Wednesday, December 5, 2012

Growing ministers, growing churches

Many years ago I read a book with the same title as this blog post that was written by Reginald McDonough.  The premise of the book isn't hard to figure out.  Only those ministers who are growing can lead a growing church.  What I found helpful as a young pastor were the four areas the author identified in which we needed to grow.  To neglect any of these areas will cause our personal growth to be limited which will then hinder our ability to lead our churches.  He said we needed to
  • Grow in our self-understanding
  • Grow in relational skills
  • Grow in leadership skills
  • Grow as a person in Christ.
One of the challenges I've had during my ministry was keeping these in balance.  I'll work on one area for a season and then realize that I'm slipping in another one.  For example, I find it very easy to want to focus on developing my leadership skills, but then I wake up one day and realize that my relational skills have become poor.  Usually, when that happens I have become so focused on achieving the tasks I need to get done that I ignore the people around me.  I begin to see them as a hindrance to my ministry rather than seeing that they ARE my ministry! At that point I have to repent and start over rebuilding those relationships.

Similarly, there will be times when I really want to focus on trying to better understand myself that the focus becomes on me rather than who I am in Christ.  Can you see how easily any of these can get out of balance and have a negative impact on our lives and our ministries?  It is vital that we continually seek ways to grow in each of these areas.

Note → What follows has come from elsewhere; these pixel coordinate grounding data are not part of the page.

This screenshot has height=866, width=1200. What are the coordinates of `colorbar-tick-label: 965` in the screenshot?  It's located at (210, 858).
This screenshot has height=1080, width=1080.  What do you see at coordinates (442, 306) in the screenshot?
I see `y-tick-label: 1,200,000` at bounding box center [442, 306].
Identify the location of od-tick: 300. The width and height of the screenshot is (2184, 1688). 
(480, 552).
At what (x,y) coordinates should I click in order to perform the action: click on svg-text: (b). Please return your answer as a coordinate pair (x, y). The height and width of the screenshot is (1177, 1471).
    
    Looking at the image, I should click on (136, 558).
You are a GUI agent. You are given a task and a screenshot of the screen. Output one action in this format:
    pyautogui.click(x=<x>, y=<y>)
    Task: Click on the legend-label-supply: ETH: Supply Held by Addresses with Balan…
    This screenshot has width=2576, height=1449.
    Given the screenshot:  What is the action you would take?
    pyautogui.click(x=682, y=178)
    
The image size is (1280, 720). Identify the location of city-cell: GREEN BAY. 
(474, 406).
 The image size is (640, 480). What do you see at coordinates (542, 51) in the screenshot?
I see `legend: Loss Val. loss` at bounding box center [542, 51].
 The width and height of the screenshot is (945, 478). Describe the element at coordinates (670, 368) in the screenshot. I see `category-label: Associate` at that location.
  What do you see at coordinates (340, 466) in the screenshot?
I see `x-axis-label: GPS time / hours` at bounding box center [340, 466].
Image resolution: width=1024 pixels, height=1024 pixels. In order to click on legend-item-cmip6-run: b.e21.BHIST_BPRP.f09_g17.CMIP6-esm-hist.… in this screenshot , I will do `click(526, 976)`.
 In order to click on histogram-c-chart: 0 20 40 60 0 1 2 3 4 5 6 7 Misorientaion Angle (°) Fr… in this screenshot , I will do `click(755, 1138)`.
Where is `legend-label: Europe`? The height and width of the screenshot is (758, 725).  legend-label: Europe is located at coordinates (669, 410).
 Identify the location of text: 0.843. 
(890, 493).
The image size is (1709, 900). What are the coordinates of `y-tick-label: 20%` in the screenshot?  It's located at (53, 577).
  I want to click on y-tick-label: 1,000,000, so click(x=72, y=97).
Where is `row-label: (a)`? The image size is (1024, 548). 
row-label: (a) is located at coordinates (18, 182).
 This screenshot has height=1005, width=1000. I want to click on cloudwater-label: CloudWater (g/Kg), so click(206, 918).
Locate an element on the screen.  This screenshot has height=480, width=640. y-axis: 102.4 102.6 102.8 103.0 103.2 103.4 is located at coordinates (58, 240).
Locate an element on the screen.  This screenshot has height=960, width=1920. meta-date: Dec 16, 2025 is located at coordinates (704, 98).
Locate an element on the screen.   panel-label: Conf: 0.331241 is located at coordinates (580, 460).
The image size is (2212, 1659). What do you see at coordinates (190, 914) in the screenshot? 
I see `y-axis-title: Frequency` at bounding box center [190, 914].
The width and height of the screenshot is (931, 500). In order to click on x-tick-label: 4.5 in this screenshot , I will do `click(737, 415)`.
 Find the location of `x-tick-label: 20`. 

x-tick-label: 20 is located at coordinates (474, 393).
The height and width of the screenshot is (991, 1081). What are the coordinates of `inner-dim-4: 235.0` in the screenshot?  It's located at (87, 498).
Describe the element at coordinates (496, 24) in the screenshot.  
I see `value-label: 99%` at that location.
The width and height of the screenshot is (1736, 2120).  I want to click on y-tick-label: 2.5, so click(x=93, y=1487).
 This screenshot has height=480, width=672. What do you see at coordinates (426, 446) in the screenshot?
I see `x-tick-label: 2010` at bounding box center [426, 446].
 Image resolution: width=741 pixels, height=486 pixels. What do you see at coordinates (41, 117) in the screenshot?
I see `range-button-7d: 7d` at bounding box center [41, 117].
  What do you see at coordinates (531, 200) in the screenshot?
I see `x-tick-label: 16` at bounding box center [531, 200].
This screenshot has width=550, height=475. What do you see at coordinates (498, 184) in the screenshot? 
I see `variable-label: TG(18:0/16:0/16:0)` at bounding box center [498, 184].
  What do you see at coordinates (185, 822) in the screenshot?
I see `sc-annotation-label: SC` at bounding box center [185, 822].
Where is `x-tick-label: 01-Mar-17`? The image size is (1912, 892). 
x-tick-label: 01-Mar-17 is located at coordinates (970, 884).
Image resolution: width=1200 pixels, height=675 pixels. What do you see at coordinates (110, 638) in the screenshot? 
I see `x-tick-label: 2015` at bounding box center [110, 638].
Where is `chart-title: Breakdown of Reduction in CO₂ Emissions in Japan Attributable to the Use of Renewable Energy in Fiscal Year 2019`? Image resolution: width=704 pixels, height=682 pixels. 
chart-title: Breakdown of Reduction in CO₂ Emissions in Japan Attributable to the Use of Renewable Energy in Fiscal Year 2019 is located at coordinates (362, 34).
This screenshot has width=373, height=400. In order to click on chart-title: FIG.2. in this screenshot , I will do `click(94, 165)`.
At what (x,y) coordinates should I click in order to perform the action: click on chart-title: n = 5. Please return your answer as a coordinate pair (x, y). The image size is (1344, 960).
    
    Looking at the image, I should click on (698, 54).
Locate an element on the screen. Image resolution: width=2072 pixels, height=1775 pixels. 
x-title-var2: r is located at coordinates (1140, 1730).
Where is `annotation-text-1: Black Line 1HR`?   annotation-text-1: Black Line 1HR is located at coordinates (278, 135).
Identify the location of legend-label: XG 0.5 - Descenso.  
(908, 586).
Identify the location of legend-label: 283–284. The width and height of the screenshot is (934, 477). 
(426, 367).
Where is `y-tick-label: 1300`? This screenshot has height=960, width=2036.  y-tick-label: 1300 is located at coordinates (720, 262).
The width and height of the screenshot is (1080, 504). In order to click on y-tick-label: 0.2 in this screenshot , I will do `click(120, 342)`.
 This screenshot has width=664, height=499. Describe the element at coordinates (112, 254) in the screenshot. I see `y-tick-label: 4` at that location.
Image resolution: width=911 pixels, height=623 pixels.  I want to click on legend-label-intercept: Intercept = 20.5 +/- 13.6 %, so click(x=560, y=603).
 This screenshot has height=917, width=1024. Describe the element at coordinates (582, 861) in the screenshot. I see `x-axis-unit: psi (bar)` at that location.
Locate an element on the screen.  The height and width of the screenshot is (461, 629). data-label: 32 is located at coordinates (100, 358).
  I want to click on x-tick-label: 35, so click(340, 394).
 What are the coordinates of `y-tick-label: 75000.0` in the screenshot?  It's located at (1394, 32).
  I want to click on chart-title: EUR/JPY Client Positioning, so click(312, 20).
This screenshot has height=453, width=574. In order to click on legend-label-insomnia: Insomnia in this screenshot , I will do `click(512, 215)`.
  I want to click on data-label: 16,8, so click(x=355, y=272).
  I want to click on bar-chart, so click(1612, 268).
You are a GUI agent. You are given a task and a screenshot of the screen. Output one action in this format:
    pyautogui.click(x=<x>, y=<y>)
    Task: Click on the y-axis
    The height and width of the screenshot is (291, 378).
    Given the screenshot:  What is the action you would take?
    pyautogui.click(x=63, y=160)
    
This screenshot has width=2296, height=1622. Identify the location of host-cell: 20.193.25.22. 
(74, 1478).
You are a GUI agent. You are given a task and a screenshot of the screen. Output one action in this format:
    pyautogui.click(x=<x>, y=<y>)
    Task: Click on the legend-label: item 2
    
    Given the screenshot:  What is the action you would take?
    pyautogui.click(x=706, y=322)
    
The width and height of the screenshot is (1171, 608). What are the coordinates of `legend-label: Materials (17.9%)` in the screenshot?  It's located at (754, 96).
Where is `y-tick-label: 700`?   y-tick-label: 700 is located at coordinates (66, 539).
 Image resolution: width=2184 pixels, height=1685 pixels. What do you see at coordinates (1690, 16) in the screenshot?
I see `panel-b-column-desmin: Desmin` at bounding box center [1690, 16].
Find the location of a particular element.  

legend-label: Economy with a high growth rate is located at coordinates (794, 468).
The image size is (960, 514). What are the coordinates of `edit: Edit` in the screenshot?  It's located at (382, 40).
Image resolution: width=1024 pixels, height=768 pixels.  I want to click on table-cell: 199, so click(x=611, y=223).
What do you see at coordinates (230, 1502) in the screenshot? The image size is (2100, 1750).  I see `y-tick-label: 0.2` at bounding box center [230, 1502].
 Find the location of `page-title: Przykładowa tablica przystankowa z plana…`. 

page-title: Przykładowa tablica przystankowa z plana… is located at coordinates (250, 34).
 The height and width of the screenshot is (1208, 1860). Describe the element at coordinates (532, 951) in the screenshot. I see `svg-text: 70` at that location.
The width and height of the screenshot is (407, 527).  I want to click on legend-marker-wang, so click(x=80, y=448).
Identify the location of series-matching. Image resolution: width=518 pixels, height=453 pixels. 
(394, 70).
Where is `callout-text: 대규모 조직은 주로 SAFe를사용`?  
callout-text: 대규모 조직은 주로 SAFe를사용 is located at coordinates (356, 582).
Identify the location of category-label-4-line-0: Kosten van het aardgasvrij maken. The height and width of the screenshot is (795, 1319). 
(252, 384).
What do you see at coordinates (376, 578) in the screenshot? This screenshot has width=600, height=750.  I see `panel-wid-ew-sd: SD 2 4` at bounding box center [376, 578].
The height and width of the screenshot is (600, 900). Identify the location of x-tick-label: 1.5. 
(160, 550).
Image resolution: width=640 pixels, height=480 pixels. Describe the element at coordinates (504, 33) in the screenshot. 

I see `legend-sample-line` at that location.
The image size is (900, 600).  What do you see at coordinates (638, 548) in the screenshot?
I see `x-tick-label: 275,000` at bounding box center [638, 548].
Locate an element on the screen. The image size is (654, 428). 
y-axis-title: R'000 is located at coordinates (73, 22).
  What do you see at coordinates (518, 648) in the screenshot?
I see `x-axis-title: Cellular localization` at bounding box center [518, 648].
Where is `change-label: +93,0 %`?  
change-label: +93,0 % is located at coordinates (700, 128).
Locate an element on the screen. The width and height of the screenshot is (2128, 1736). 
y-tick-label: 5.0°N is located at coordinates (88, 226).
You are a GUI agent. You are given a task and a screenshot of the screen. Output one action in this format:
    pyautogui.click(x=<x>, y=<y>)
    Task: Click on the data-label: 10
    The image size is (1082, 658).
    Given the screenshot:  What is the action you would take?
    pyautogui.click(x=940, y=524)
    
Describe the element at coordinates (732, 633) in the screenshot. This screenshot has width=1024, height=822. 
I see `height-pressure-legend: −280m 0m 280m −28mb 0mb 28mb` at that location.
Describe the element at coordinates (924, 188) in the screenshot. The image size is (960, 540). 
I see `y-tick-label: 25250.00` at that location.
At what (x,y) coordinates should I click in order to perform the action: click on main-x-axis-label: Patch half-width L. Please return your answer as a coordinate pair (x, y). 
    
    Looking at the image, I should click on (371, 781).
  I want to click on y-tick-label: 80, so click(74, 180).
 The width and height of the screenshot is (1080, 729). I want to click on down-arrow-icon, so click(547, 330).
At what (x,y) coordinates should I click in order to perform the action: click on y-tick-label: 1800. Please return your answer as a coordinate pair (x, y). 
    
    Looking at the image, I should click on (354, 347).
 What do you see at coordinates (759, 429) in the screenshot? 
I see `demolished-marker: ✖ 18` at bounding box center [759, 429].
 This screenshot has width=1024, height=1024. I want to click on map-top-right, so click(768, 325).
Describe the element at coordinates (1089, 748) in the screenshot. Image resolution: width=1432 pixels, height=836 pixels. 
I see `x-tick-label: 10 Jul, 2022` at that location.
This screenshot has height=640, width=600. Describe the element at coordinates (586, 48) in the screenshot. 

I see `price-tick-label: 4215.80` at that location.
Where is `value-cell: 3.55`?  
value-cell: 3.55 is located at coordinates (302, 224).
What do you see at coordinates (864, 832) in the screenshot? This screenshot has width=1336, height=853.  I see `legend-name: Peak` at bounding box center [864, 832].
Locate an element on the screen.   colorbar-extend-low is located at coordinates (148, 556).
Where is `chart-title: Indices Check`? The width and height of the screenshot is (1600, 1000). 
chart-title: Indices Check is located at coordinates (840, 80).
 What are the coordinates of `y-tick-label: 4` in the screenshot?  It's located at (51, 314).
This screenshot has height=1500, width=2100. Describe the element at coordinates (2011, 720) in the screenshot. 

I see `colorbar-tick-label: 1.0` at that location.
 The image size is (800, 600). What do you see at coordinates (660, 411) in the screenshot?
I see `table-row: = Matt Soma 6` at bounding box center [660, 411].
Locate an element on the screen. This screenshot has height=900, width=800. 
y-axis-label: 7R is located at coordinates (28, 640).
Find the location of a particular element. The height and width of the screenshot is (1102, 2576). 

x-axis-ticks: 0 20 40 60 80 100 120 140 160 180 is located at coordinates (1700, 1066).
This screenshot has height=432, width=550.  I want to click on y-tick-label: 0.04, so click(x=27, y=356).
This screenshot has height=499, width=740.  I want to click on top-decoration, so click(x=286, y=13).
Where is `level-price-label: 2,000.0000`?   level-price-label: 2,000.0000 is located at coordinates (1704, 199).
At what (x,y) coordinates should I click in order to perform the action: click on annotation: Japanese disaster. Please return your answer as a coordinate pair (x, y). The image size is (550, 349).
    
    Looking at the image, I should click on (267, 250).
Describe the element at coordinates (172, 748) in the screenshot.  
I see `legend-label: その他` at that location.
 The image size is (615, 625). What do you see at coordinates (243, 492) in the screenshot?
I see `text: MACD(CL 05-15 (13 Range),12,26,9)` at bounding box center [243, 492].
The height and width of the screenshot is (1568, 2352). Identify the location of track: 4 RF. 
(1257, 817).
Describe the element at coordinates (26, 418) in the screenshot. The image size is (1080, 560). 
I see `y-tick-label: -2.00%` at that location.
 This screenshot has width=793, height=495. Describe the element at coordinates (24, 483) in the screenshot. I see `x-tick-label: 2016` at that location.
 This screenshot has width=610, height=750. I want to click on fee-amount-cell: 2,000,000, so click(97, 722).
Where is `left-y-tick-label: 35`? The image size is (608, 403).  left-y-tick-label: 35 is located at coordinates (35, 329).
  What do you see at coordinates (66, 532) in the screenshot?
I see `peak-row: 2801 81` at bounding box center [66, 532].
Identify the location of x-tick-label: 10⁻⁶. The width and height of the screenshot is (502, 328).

In the book McDonough writes that "Meaningful personal growth has four basic characteristics; it is intentional, directional, dynamic, and relational."  Briefly, by this he explains that personal growth is not automatic but is by choice.  Each of us must decide that we are going to grow as individuals, that we are not going to just react to what life brings us, but that we are going to develop a personal growth plan and set goals for our growth.  Growth is directional as it comes as we pass through the various stages of life well prepared for the next stage.  It is dynamic in that it never finishes.  Success in personal growth in never a destination but will always be a journey.  Finally, growth is relational.  It occurs as we interact with other and with God.  Growth does not come as we isolate ourselves from one another; it comes through our relationships with the various people we encounter in life.

Growth is always a process whether we are talking about personal growth or church growth, but it is a process we must enter into intentionally.  What will you do in 2013 to grow as a person, as a spouse, as a parent, as a minister?  If you are bivocational, how will you grow as an employee or employer?  What are you doing now that hinders your personal growth that you are willing to set aside?  What books do you plan to read in the coming year that will aid in your growth?  What new relationships do you want to develop?  What old relationships do you need to avoid?  In our hurry-up world of multi-tasking, how will you slow down enough to be able to hear the still, small voice of God speaking to you?

There really is a correlation between growing ministers and growing churches.  Looking back at my pastorate I can now see that it was during the times when I was growing that our church also grew, and when I was coasting personally so did our church.  I see the same thing now as a judicatory leader working with numerous churches.  The benefits of having a personal growth plan are huge for you, your family, and your ministry.  If you haven't already done so, begin now to develop such a plan for your life in 2013.